GIVEN PROBLEM:
Copy word for word the part of the records that opens with the line containing "This screenshot has height=488, width=856." and closes with the line containing "pyautogui.click(x=801, y=597)", including both of those lines.

MATERIAL SUPPLIED:

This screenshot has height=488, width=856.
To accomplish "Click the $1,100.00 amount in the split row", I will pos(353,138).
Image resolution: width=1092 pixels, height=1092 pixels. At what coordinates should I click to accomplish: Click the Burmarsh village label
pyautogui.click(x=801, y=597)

==

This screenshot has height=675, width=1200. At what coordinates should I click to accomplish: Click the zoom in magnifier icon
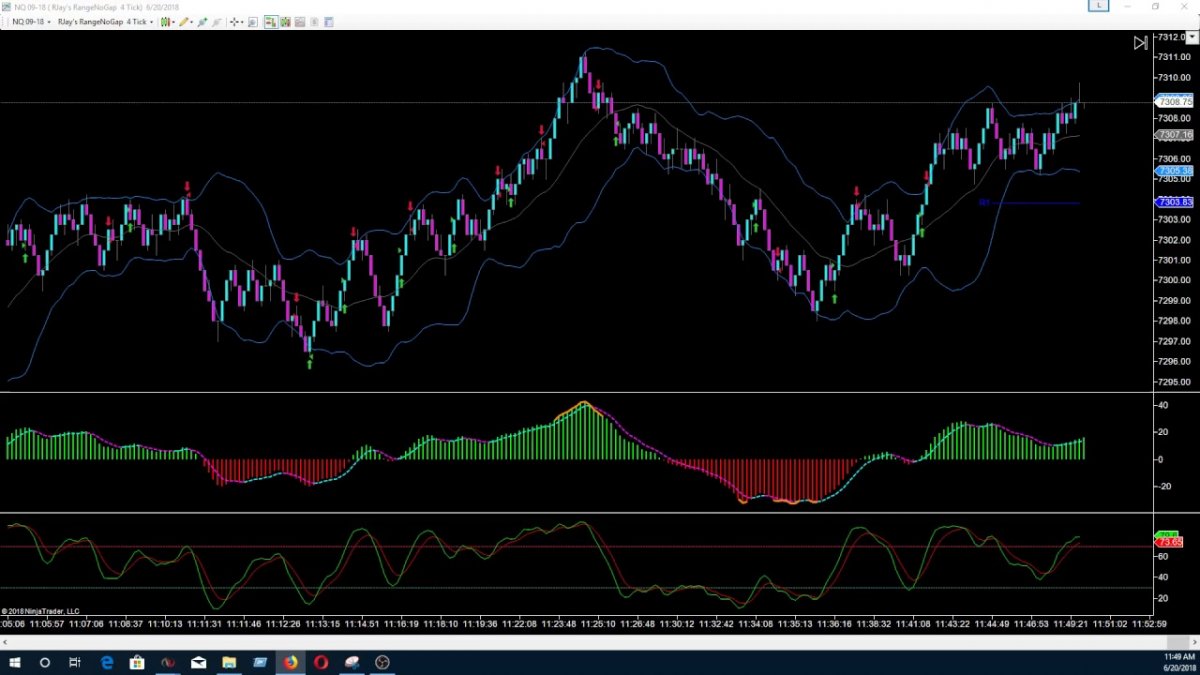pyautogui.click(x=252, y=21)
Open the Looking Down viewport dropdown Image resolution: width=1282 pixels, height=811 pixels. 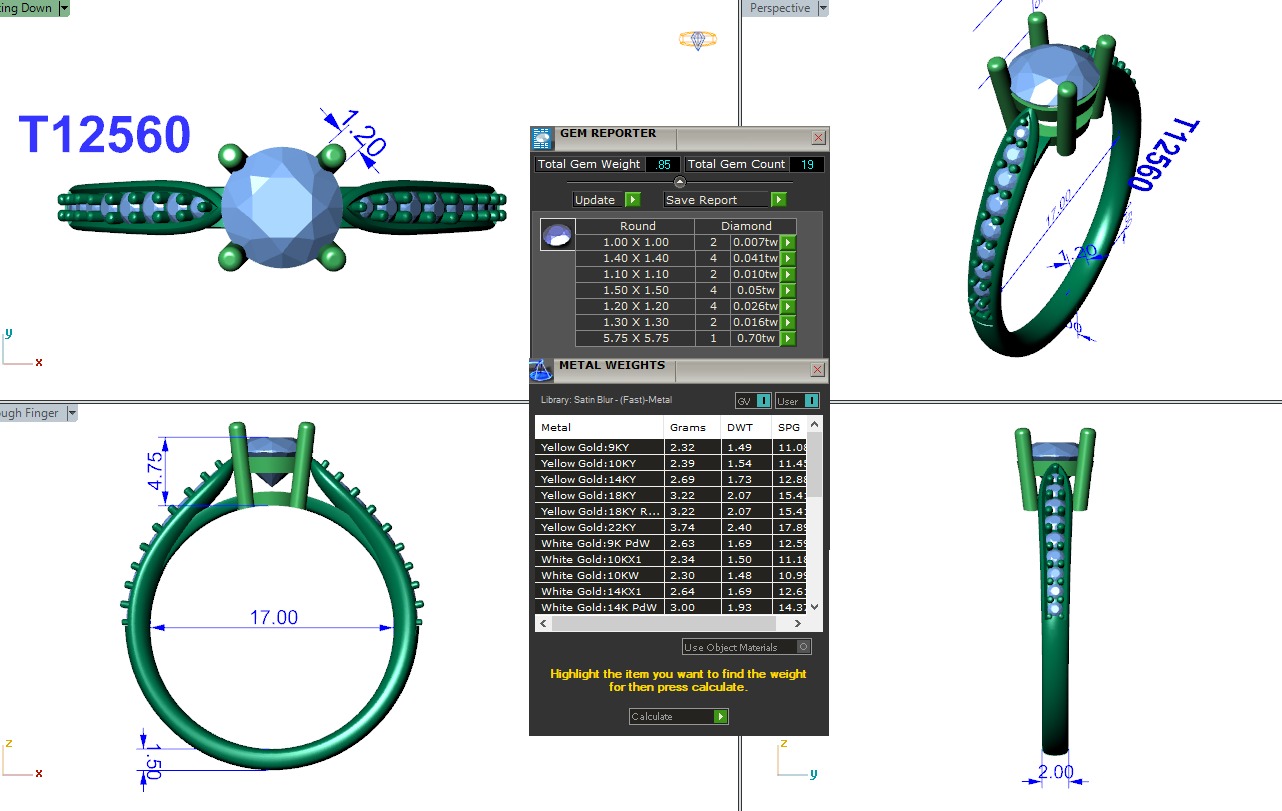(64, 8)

EXERCISE SOLUTION:
This screenshot has height=488, width=856.
To accomplish "Click the $1,100.00 amount in the split row", I will pos(353,138).
Image resolution: width=1092 pixels, height=1092 pixels. At what coordinates should I click to accomplish: Click the Burmarsh village label
pyautogui.click(x=801, y=597)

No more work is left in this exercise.